Reusing shapes: corner components
Corner components are pretty much like magic for creating serifs. Here’s how we do that.
So, you read all about serif components and their benefits. And they are great for slab serifs. But what if you do not want to mix components and paths, because you do not want to risk accidental shifts? And, what if you want bracketed serifs with a smooth transition, rather than clunky slabs?
There’s a simple solution for that problem: corner components. They are connected to individual nodes in your glyph, like this:
Building the corner components
All we need is two new glyphs with special naming: A corner component must start with
_corner and have an arbitrary dot suffix. The underscore at the beginning of the name ensures that the glyph will be created as non-exporting.
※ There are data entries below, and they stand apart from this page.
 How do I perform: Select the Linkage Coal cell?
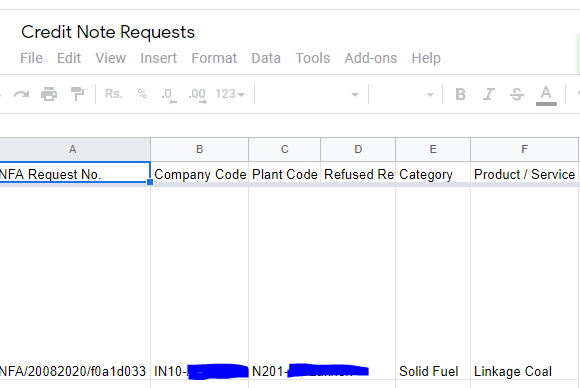(x=524, y=371)
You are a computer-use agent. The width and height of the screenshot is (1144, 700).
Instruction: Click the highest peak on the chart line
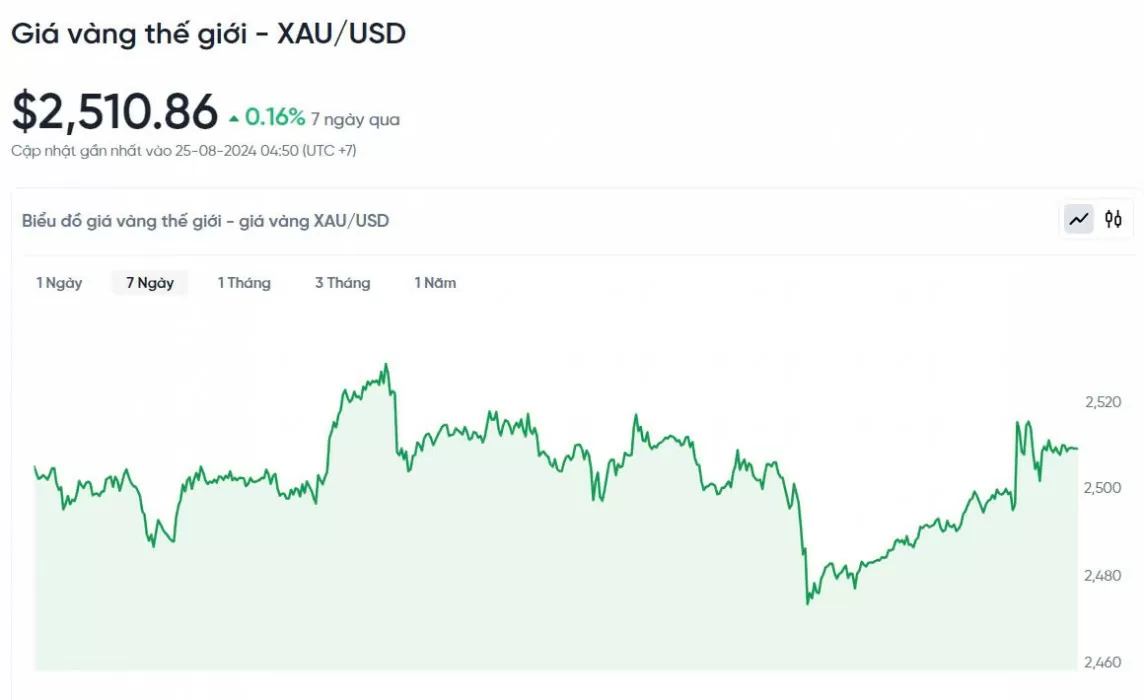pos(387,365)
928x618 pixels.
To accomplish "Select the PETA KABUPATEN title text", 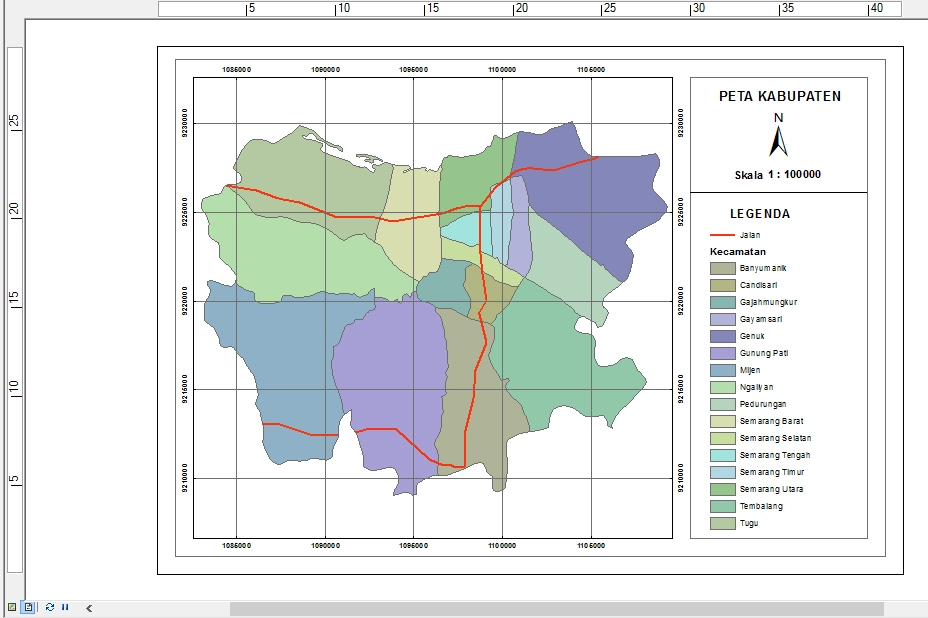I will (779, 97).
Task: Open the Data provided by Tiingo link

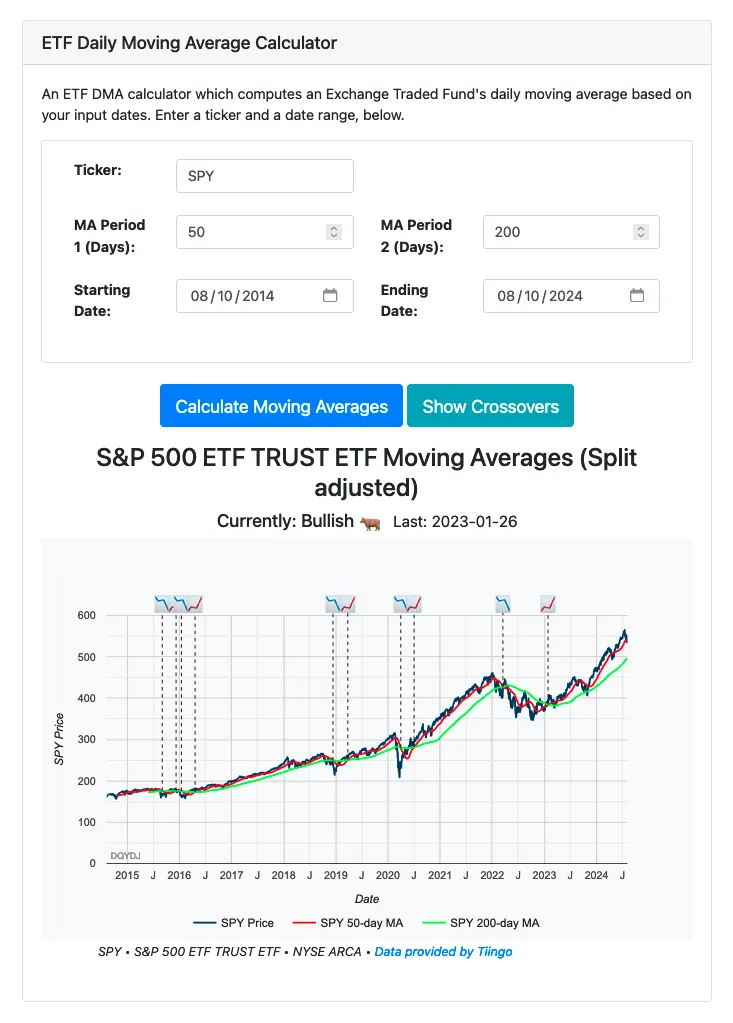Action: pyautogui.click(x=443, y=951)
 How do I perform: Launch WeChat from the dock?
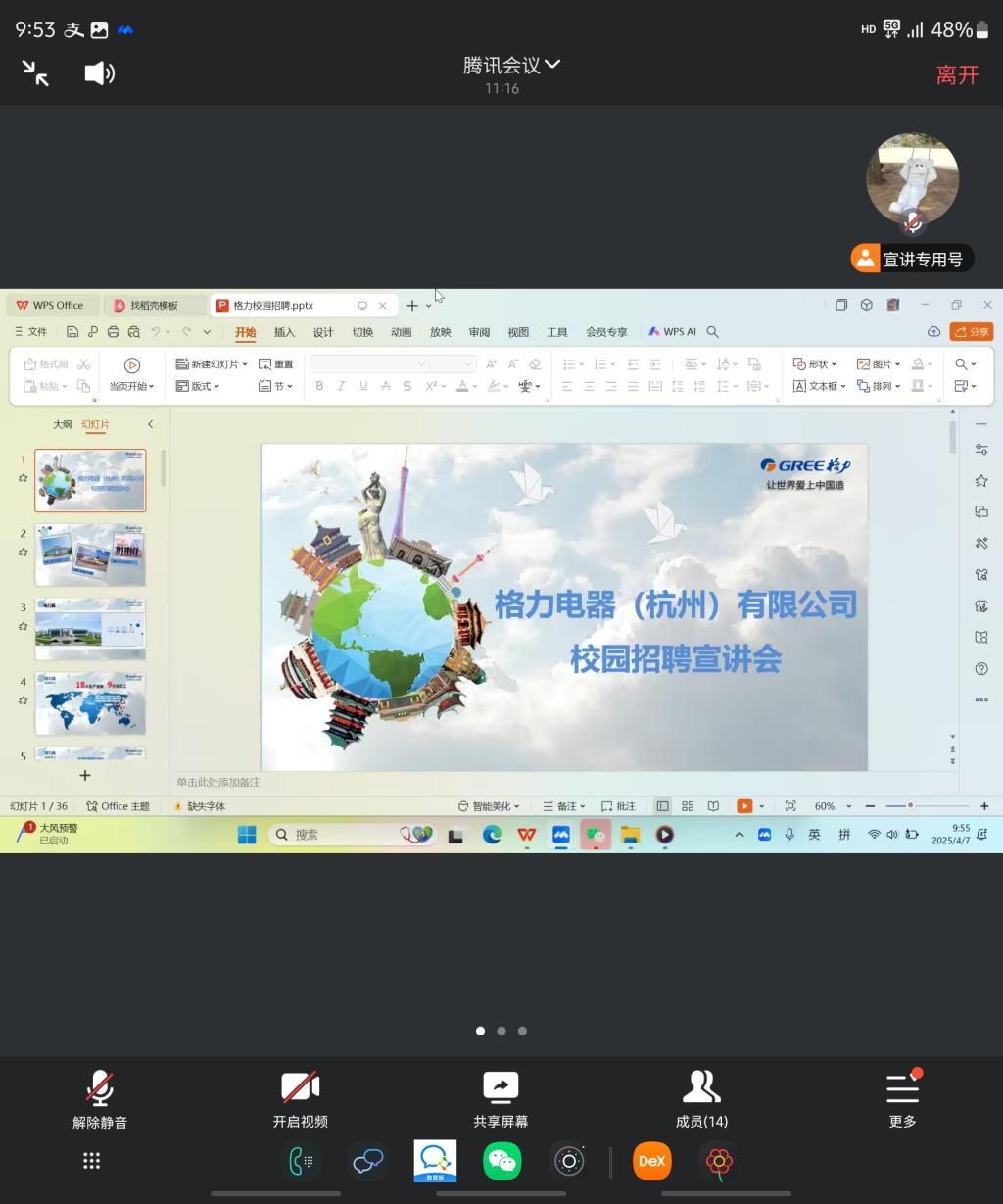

Add two new glyphs, and call them, for example,
_corner.leftSerif for the left serif, and
_corner.rightSerif for the right serif. The best way to do this is Glyph > Add Glyphs (Cmd-Shift-G), typing
_corner.leftSerif _corner.rightSerif, and pressing the Generate button.
But let’s begin with drawing a serif. Our left serif could look like this:
As you can see, the serif is located largely outside the glyph’s width, and the part where the serif should stick to the stem is on the left sidebearing. The same goes for the right side:
There are two things you need to pay attention to: Firstly, the path direction needs to be counter-clockwise. The arrows at both ends of the path indicate the path’s direction. If you want to flip the path’s direction, you can do so with Paths > Reverse Contours (Crtl-Opt-Cmd-R), or via Reverse Selected Contours in the context menu of a path.
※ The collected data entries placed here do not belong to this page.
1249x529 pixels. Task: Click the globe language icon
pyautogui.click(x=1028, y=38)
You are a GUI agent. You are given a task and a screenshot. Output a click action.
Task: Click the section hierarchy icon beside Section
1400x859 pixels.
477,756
Secondly, the vertical end point should be on the left sidebearing, and the horizontal end point on the baseline.
Adding the corners
Now, how do we get our serifs to stick to our glyphs? Easy. Go to your glyph and select a corner node, then right-click on it to open the drop-down menu, and select Add Corner.
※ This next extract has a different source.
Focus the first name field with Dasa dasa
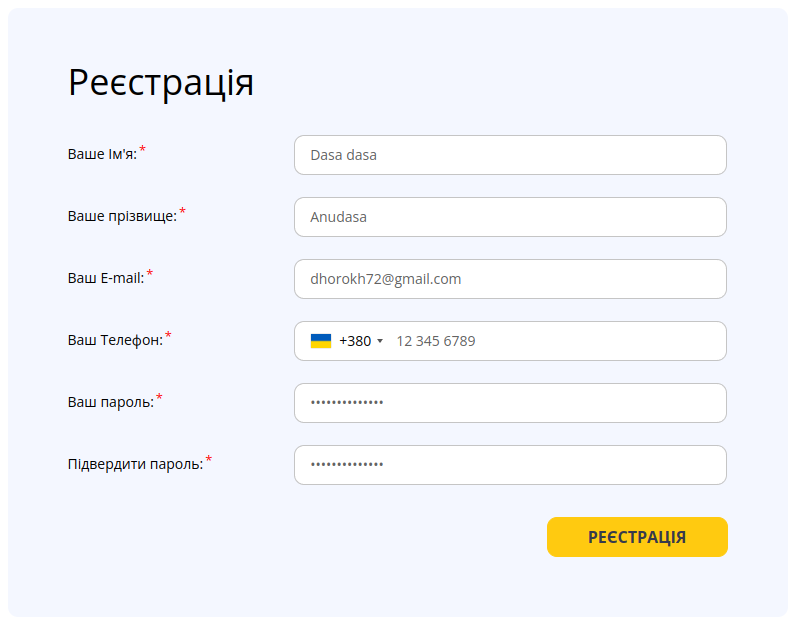This screenshot has width=795, height=626. (x=510, y=155)
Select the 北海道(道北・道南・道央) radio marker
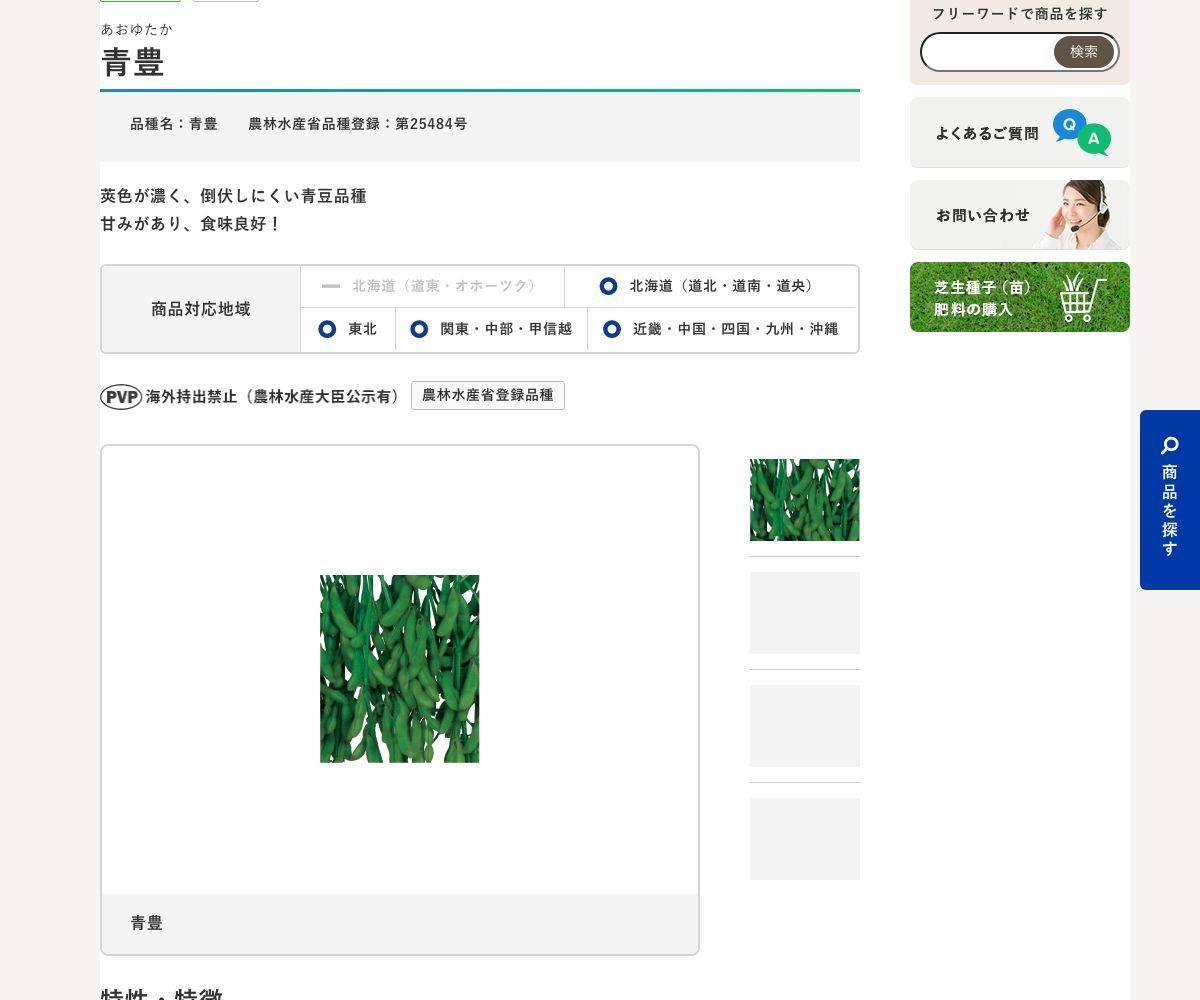This screenshot has width=1200, height=1000. [x=608, y=286]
In the dialog that follows, select the serif, and voilà, your serif gets injected into the path! You can also copy and paste multiple corners, if you have a lot of serifs.
Corner components on diagonal stems
Corner on diagonal stems are adjusted automatically, by slanting the outermost segment of the corner component into the angle of the stem. Glyphs needs to do some guessing, and can’t always guess right, so sometimes you will need to adjust the alignment of the corner component. You can do that in the grey info box:
Use the left alignment for left serifs, and the right alignment for right serifs. The center alignment can be useful for ink traps. Spoiler alert: you can’t only use corner components for serifs, but anything you can hang on a corner. Like, spikes, or something.
You can add anchors named
left for the left serif, and
right for the right serif. The left/right anchors control the way the corner component is inserted. The further away from the origin point, the bigger the adjustment:
For bracketed serifs, the anchor usually has to be a bit above the visual thickness of the serif.
In case of slab serifs, the left/right anchor has to be in the corner of the serif:
If you click on your corner component node, you will see a second grey box, next to the grey glyph info box beneath your glyph. If you can’t see the nodes, go to View > Show Hints. That is because technically, corner components are hints. There you can change a few things regarding the serif. In our example, we changed the width of one serif, by changing the percentage here:
You can mirror your serifs horizontally and/or vertically. That way, if your serifs are symmetrical, you only have to draw one serif, and mirror it, where necessary. All paths will be reversed, and anchors adapted accordingly, i.e., left anchors will be treated as right anchors and vice versa. You can do that by putting -100% for the width or height in the grey info box of the serif:
More tricks with corner components
You can actually do much more fun things with your corner components. All you need to do is play around a bit with those left and right anchors. For example, you can create funny inktraps easily. Or, you can experiment with shapes:
You can even add corners to round shapes, all you need to do is double click the node you want to add your corner to (it should be blue). Have fun!
Complex corner components
You can add any number of closed paths in a
_corner glyph to compliment the open corner path. Their path direction is preserved, of course. So, now you can make even more cool things with your serifs, like the (long overdue return of the) page curl:
Well, pretty easy. So, have fun with your serifs!
Update 2022-07-26: updated title, related articles, minor formatting.